TO DO
Find each line in the data below that contains the word "height" and copy those lines out.

EXERCISE MATERIALS
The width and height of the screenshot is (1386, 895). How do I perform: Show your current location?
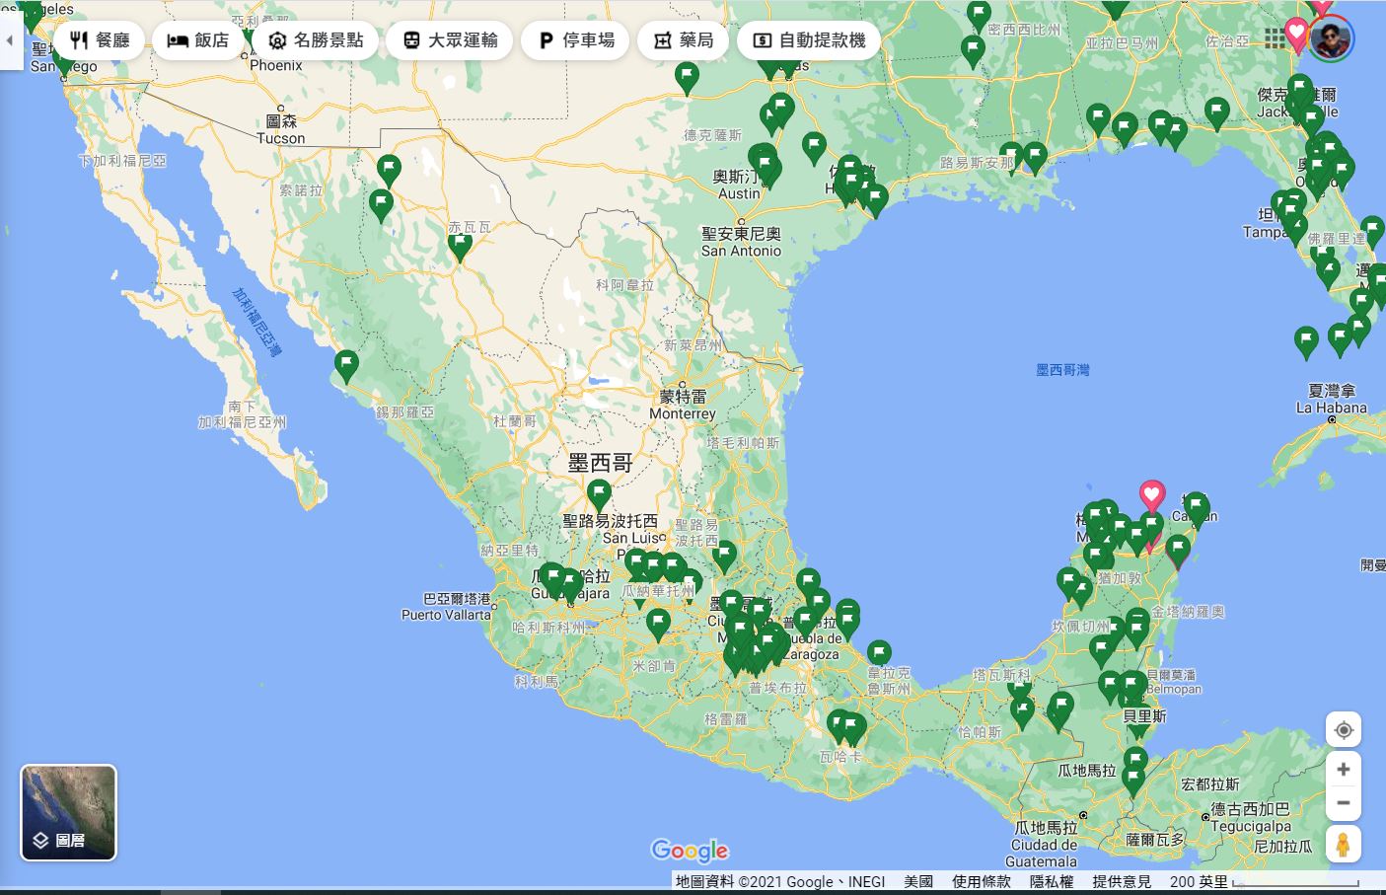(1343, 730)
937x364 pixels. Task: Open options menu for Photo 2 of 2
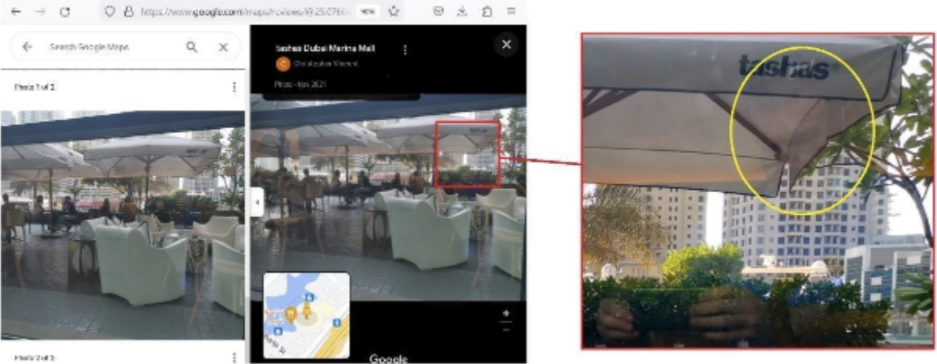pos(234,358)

---

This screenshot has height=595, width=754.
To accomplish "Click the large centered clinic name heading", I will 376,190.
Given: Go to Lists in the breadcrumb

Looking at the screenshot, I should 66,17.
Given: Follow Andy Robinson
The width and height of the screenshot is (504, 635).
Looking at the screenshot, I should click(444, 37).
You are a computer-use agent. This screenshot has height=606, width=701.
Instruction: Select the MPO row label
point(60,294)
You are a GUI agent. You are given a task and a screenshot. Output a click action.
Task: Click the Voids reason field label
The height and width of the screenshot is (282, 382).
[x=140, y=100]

...

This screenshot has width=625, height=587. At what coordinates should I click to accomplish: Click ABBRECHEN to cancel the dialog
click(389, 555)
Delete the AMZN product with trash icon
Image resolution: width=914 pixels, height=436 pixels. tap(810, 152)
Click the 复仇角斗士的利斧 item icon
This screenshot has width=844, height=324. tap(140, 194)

EXERCISE ANSWER
The width and height of the screenshot is (1386, 895). How do I perform: Show your current location?
This screenshot has height=595, width=754.
The width and height of the screenshot is (504, 635).
You are a computer-use agent. This screenshot has height=606, width=701.
The height and width of the screenshot is (282, 382).
This screenshot has width=625, height=587. At what coordinates should I click to accomplish: Click ABBRECHEN to cancel the dialog
Image resolution: width=914 pixels, height=436 pixels. tap(810, 152)
This screenshot has width=844, height=324. tap(140, 194)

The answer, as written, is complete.